The Ballet MAA, choreographed by Carolyn Carlson with music composed by Kaija Saariaho, was the response to a commission from the ballet of the Finnish National Opera. Mixing and manipulation of sounds was carried out in the Finnish Radio Experimental Studio. The work’s first performance took place on the 31st October 1991 in Helsinki. The ballet does not have a plot as such, rather it is built around thematic archetypes such as doors, gates, stepping into new worlds, journeys and the crossing of waters. Both scenography and music are shrouded by deliberate mystery and characterised by a lucidity and minimalism of gesture. MAA is Kaija Saariaho’s most major work to its date. Its openess and approachability made it an ideal introduction to the poetry and poeticism of Saariaho’s music.

The work’s abstract, non-narrative plot is fertile soil for Saariaho’s musical thinking. Also in her earlier radiophonic work STILLEBEN (Finlandia FACD 374), she avoids telling a story, choosing instead to handle the germinal themes of travelling, remoteness, yearning and communication in a dream-like way through the medium of association. Number symbolism also plays its own role in injecting significance into MAA: the group of players numbers seven, and each of the work’s seven main movements divides further into seven subsections.

The second movement of MAA is written for three instrumentalists, while the fourth is for five players and the sixth is for harp solo. The finale brings together all the musicians. The first and fifth movements are tape music sections which make use of modifications of instrumental sounds and natural sounds such as footsteps, wind and water. The third movement is for solo violin with electronics, and, according to the composer, it also acts as the wellspring for the work’s overall musical material. Its character as an emotive and intense monologue serves to stress the nucleic role it plays in the work as a whole.
Looking at Saariaho’s music in terms of its individual contributive parameters, it is probably timbre which stands out as the most important dimension of her music. But in actual fact her language attempts precisely to break down the type of cerebral compartmentalism caused by parametrisation. As with the French composers of ‘spectral music’, the boundaries between harmony and timbre and between pitch and noise are tested to breaking point. Indeed, the most typical feature of the way her music progresses is to manoeuvre along the continua stretched out between these extremes.
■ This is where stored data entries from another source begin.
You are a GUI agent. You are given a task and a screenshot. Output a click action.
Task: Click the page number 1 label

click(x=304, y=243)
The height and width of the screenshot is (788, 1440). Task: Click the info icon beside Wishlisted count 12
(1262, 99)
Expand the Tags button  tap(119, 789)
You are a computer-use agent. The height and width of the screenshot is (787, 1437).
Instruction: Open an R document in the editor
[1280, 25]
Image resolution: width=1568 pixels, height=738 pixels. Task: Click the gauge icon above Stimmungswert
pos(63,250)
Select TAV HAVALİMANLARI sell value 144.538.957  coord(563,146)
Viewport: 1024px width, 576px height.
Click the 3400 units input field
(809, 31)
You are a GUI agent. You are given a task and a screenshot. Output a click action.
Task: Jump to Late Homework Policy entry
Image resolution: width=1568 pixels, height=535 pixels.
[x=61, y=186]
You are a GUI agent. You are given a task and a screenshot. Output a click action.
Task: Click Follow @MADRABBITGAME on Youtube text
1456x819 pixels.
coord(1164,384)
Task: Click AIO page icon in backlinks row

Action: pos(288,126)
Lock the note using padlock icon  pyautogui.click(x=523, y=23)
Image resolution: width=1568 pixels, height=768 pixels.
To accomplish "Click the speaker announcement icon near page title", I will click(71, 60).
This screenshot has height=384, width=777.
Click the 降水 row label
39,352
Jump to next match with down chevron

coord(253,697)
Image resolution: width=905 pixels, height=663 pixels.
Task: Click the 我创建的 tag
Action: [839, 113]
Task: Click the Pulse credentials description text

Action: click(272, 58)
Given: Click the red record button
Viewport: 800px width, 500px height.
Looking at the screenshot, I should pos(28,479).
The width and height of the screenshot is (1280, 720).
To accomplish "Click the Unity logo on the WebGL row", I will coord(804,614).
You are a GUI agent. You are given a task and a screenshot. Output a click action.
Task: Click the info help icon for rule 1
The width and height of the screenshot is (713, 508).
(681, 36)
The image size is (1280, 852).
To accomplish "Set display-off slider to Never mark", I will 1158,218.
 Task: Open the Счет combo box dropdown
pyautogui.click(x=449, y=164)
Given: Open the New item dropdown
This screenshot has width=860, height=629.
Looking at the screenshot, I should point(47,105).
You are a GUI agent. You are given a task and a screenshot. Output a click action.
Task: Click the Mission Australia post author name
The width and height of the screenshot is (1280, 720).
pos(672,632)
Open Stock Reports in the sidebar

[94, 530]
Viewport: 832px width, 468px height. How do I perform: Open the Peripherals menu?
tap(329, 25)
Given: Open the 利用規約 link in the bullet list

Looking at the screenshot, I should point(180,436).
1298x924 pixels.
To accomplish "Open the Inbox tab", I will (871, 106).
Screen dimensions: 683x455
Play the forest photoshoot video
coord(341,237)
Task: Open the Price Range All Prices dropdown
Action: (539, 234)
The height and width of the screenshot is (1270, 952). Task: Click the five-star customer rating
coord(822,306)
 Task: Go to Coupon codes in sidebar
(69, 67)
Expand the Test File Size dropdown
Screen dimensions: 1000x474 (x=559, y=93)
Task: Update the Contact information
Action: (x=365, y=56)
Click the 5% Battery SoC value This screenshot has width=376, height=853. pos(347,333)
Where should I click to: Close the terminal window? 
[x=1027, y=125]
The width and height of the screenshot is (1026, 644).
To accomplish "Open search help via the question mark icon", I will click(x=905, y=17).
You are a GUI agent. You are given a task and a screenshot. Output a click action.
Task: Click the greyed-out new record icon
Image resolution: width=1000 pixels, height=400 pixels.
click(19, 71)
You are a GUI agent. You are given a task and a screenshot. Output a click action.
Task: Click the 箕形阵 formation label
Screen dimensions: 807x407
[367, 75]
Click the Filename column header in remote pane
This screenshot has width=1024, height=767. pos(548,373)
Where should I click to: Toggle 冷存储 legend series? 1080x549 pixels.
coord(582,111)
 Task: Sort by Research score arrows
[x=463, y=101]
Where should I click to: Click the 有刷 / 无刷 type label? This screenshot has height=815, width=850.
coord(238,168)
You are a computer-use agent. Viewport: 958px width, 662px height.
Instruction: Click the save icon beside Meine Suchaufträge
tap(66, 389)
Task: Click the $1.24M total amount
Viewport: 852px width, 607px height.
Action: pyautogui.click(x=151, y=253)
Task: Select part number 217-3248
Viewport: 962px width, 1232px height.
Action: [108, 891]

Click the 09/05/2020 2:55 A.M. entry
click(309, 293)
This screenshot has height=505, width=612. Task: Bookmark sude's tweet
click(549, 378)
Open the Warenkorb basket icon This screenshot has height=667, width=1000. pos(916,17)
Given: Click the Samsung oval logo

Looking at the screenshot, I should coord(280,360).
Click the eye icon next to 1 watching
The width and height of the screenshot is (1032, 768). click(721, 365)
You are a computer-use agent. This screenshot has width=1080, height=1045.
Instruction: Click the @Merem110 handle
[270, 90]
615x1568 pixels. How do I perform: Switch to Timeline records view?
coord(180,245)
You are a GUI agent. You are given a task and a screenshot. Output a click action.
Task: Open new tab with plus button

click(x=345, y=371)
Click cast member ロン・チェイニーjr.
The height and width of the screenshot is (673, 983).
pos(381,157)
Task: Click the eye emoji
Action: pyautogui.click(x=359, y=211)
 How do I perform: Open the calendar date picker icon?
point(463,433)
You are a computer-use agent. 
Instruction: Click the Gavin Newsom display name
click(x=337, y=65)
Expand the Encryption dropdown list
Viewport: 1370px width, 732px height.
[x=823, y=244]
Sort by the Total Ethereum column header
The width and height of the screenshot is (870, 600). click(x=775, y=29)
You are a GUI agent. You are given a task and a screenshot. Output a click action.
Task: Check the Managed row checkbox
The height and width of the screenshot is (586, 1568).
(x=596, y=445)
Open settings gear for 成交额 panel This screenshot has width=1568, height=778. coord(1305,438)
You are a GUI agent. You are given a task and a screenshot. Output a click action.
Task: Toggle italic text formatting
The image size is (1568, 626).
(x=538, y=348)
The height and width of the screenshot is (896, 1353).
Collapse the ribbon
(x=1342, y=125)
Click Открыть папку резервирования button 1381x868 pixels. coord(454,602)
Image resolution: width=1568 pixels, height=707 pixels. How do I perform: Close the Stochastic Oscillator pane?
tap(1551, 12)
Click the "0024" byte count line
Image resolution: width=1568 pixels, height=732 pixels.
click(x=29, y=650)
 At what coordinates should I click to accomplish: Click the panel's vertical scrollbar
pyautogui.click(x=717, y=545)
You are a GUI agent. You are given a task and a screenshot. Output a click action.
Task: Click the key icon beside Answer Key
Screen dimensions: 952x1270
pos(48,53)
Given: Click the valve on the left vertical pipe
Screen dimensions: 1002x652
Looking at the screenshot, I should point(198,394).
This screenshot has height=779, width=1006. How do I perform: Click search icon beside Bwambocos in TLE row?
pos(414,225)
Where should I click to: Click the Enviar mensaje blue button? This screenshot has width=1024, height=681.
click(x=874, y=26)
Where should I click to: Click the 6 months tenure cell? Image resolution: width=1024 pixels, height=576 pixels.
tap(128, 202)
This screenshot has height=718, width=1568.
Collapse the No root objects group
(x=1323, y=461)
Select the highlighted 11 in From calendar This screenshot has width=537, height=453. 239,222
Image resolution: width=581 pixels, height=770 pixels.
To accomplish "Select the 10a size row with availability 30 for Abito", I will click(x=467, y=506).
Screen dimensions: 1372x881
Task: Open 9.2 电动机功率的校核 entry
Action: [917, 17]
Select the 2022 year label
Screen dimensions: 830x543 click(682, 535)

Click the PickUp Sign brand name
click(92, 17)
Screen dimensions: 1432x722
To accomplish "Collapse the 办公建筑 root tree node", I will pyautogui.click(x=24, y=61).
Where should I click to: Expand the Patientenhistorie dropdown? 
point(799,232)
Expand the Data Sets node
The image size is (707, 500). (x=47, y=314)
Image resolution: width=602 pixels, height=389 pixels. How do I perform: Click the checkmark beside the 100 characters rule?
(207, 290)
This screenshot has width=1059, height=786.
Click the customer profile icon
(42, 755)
A look at a couple of bars from the score – a single note for one stringed instrument – provides us with a view of Saariaho’s music as seen through a microscope: as the pitch continues, the bow travels from its position above the fingerboard towards the bridge and gives rise to a tautening of the timbre; the vibrato stiffens into an unembellished straightness of sound and finally, as excessive bow pressure is applied and intensifies, the pitch dissolves into lacerating noise. The sonic surfaces changes its character at a discrete pace but the effect of the transformation is nevertheless unremitting. The composer also calls upon mysterious hummings and whisperings, flute passages rising like birds into flight and irrepressible filigrees from the harp and harpsichord in conjuring up her captivating musical dreamworld.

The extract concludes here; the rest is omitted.